-- TEKS BACAAN --
====
SURABAYA, BANGSAONLINE.com - Meski Pemilihan Gubernur Jawa Timur belum memasuki tahapan penetapan Calon Gubernur dan Calon Wakil Gubernur, tapi tensi politik di Jatim mulai meningkat. Kontestasi antar kedua kandidat dan tim sukses pasangan Gus Ipul-Puti maupun Khofifah-Emil mulai gencar dilakukan untuk mendapat simpati dan dukungan dari masyarakat Jatim. Baik secara langsung lewat tatap muka maupun melalui media sosial atau medsos.
Pengamat politik dari Universitas Muhammadiyah Surabaya, Solihul Huda menilai adu program dan simpati wajar dilakukan oleh kandidat atau pun tim sukses. Selama cara-cara itu tak menggunakan isu bernuansa suku agama rasa dan antargolongan (SARA). Pasalnya isu SARA akan merusak kualitas demokrasi di Pilgub Jatim.
Baca Juga: Sahabat Ning Lia Nganjuk Sokong Lia Istifhama Menuju DPD RI
"Menurut saya hal itu wajar dan memang harus dilakukan para kandidat, agar masyarakat Jatim tahu program masing-masing kandidat. Dan agar para kandidat dekat dan paham dengan persoalan yang dihadapi rakyat. Sehingga masyarakat dapat menentukan pilihan dengan hati nurani dan rasionalitasya, bukan karena SARA (Politik Identitas) atau "memilih kucing dalam karung" tapi "Politik Programatik," tutur Huda, Jumat (19/1).
====
-- TUJUAN --
Lanjutkan teks bacaan tentang meningkatnya tensi politik menjelang Pilgub Jawa Timur, dimulai setelah kalimat terakhir yang ditampilkan.
====
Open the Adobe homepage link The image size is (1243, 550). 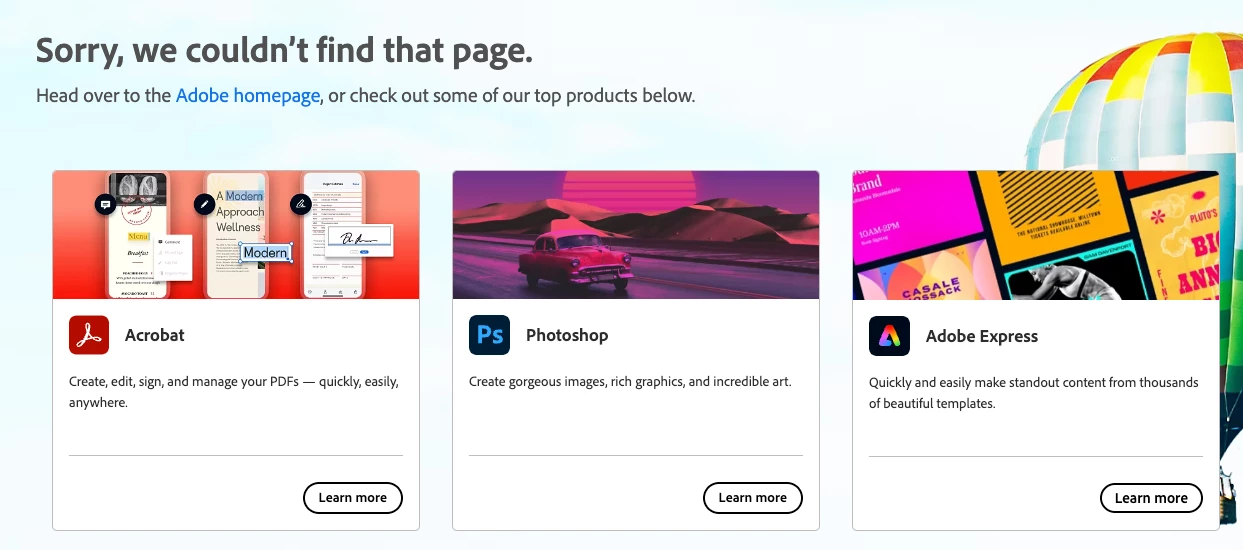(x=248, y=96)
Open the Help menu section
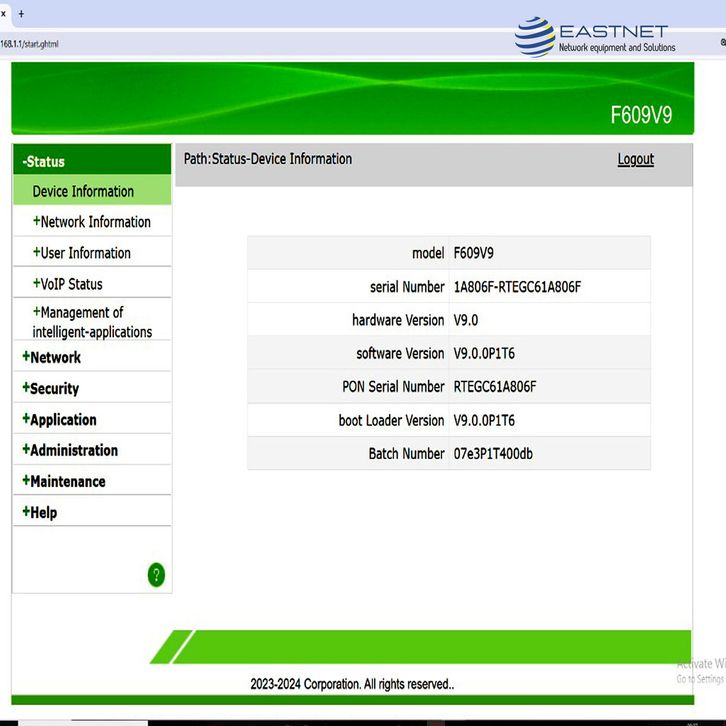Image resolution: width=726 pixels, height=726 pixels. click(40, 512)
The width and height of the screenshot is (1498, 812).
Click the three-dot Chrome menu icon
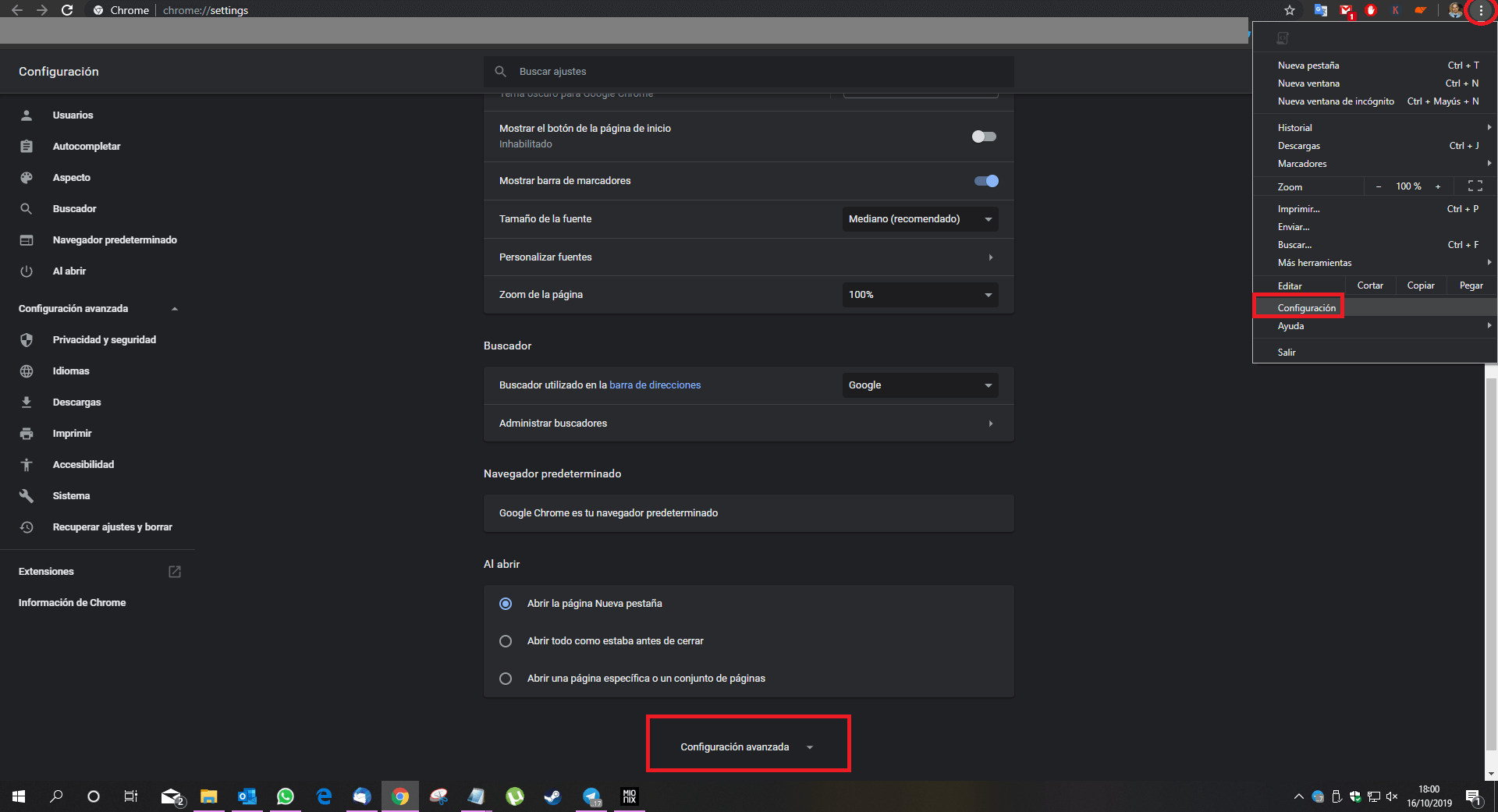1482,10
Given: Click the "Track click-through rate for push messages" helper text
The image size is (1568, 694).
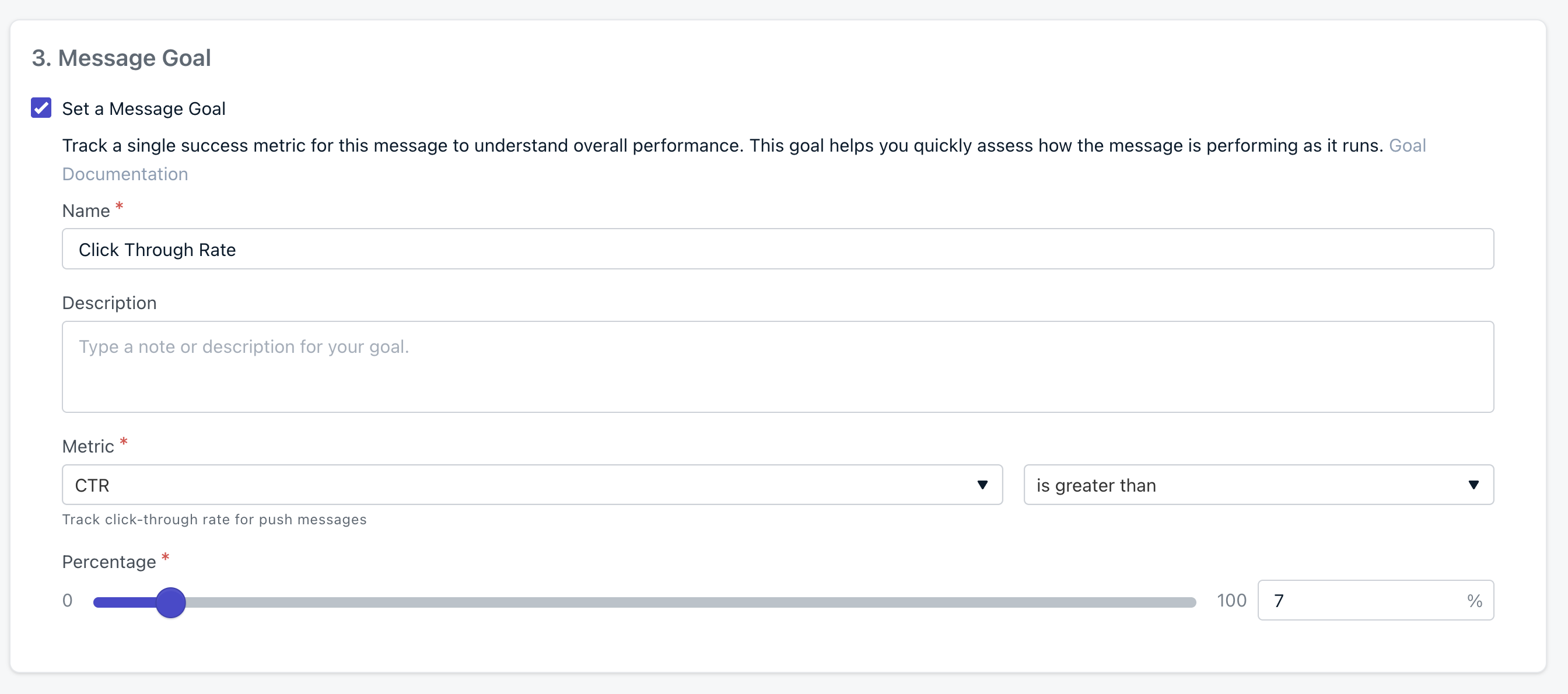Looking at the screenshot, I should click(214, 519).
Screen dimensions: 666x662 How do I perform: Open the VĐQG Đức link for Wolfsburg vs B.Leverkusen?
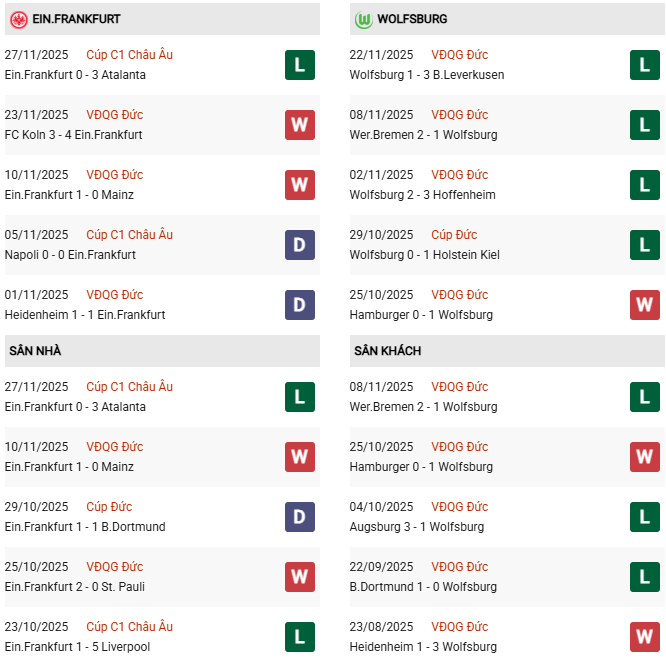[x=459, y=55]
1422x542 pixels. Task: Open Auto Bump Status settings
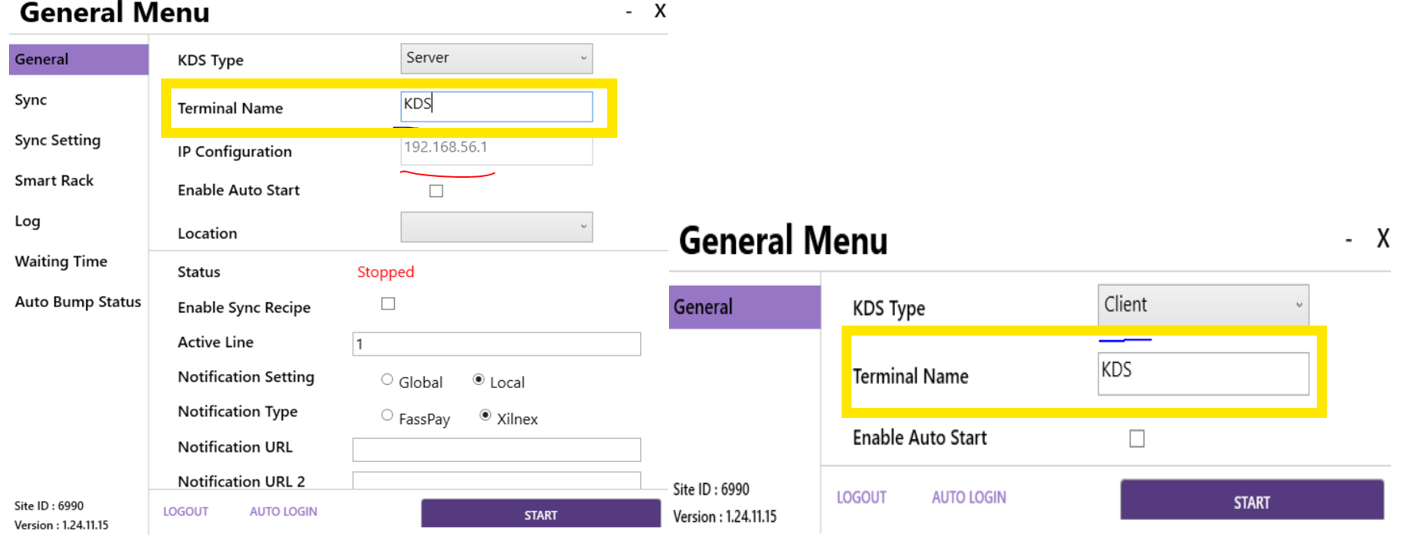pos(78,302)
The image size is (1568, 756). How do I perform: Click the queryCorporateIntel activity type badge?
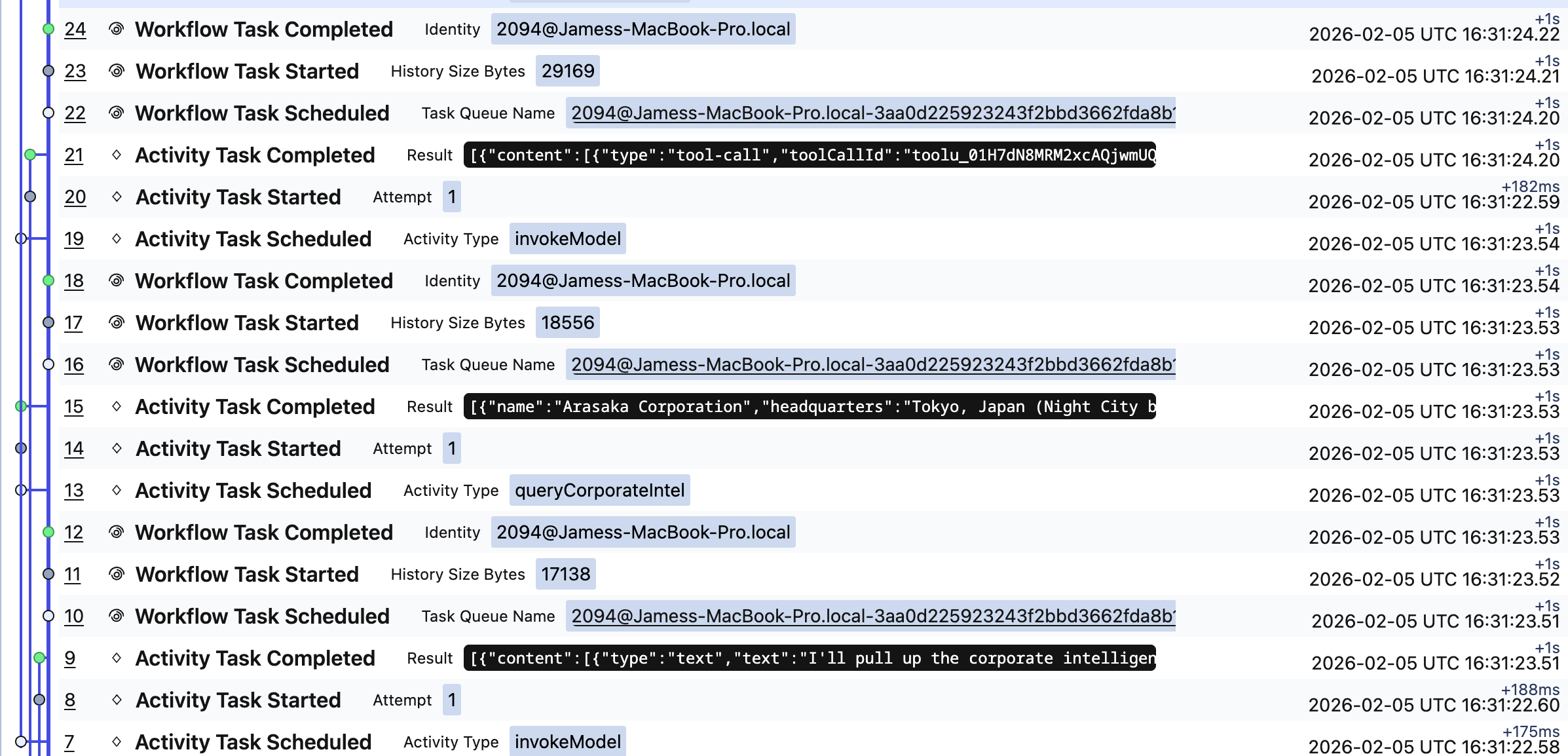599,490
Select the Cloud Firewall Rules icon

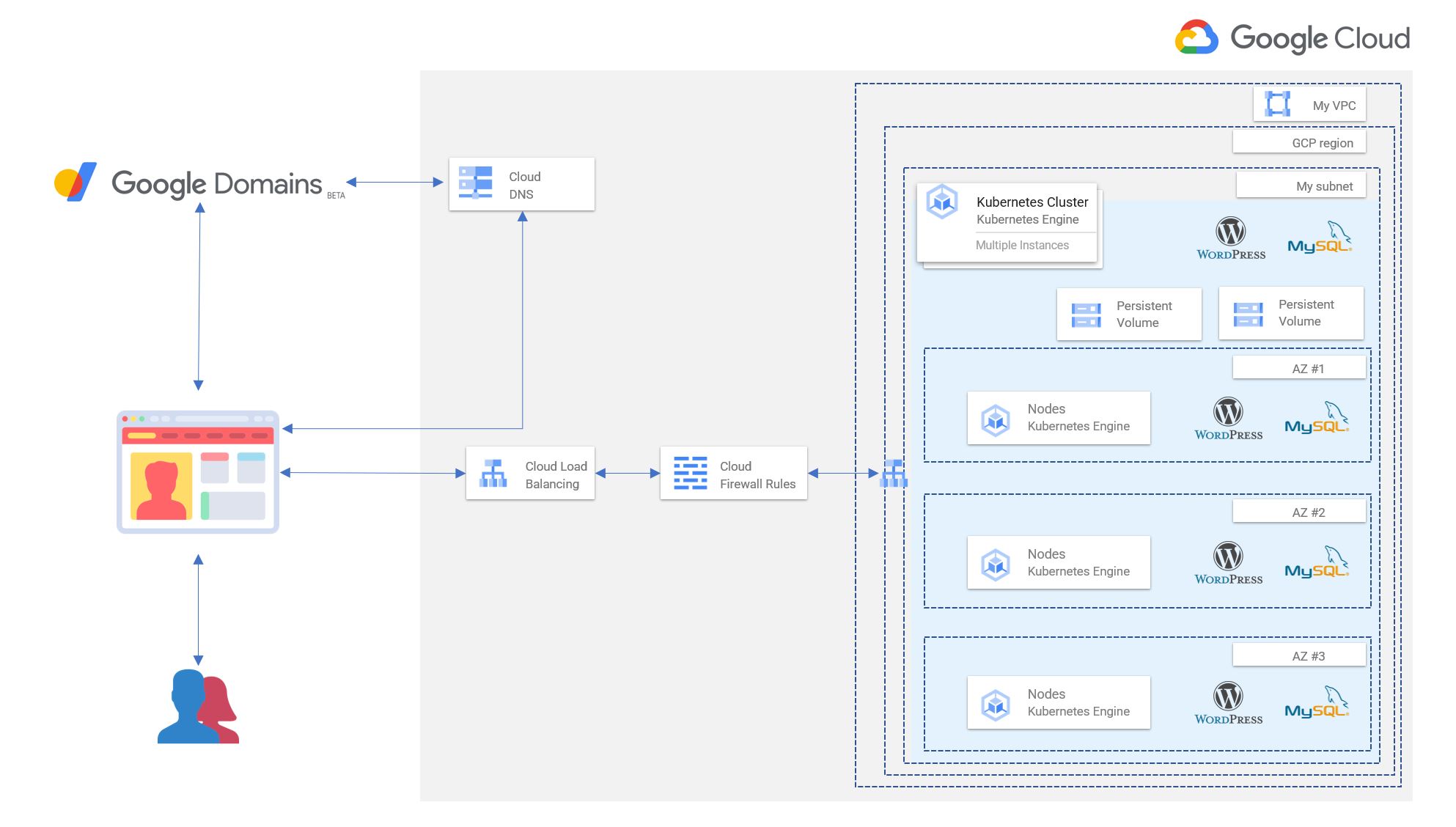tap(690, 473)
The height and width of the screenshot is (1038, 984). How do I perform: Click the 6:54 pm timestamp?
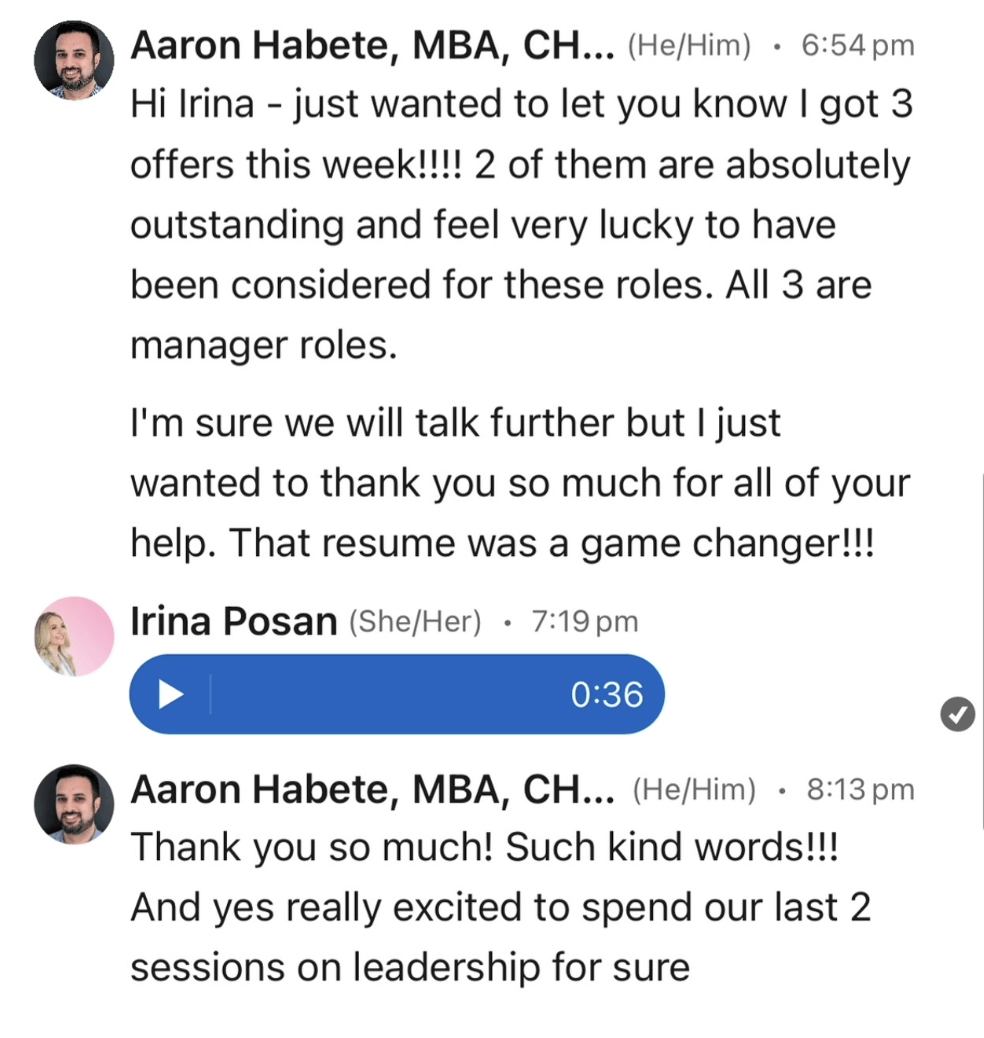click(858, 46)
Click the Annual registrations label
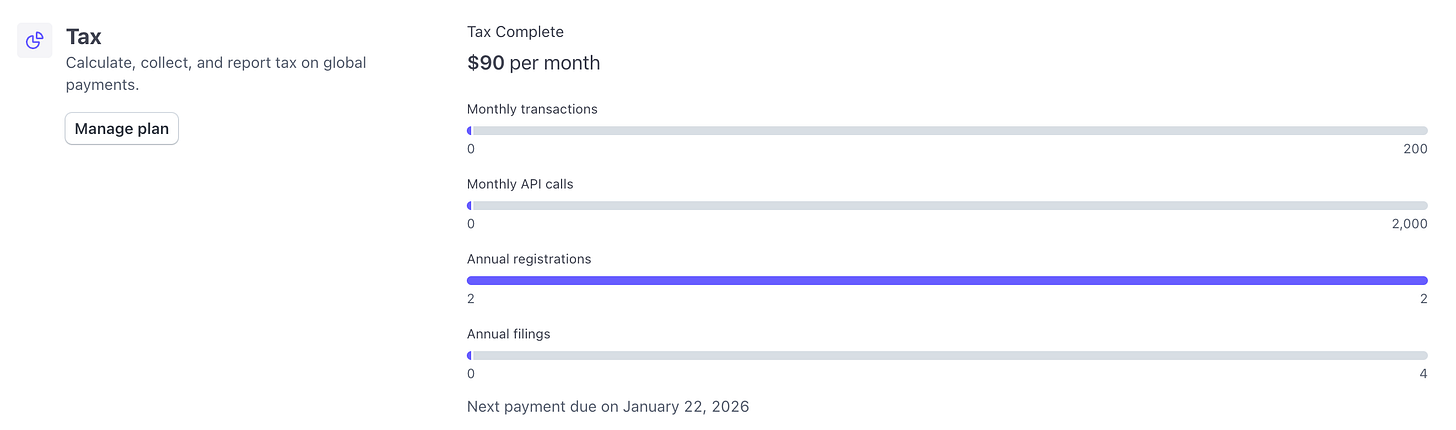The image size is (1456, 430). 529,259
====
-- JAWABAN SOAL --
Ketua Forum Komunikasi Dosen Jatim ini menilai SARA (Suku, Agama, Ras, Golongan) sebagai identitas politik adalah modal sosial yang dimiliki semua orang tanpa bisa meminta dan menolak. Karena itu pemberian Ilahiya, sehingga tidak perlu dan layak untuk dipertentangkan, atau dijadikan bahan bully politik untuk mendapatkan simpati kekuasaan.
Meski demikian, Ketua Pusat Studi KH. Mas Mansur (PuSMAS) ini memprediksi politik SARA masih akan digunakan dalam pilgub Jatim. Hal itu tampak pada ramainya meme berbau SARA yang ditujukann kepada kandidat Cagub di media sosial (medsos).
Baca Juga: KPU Jatim Ajukan Anggaran Pilgub Rp 1,9 Triliun, DPRD Jatim: Tak Masalah, Asal...
"Saya berharap kepada sema tim sukses tidak memperluas dan memanfaatkan isu SARA sebagai alat mencapai kekuasaan. Kasihan rakyat Jawa Timur yang sangat toleran ini akan rusak dan mengobatinya sangat lama. Politik SARA juga akan merusak kualitas demokrasi pilgub Jatim," urai Huda.
Mantan Sekretaris Pimpinan Wilayah Pemuda Muhammadiyah Jawa Timur ini berharap kepada semua elemen masyarakat, terutama para pemuka agama, baik NU, Muhammadiyah maupun MUI untuk terus mengawal dan membentengi serta turut serta menjaga perhelatan Pilgub Jatim agar tidak di rusak oleh isu SARA. Dengan begitu masyarakat akan mendapatan pemimpin yang berkualitas dan merakyat.
"Tanpa isu SARA, pemimpin yang dihasilkan lewat kontestasi pilgub adalah pemimpin yang berkualitas. Karena ia dipilih karena kekuatan figur dan programnya, " pungkas alumni pasca sarjana UIN Sunan Ampel tersebut. (mdr/rev)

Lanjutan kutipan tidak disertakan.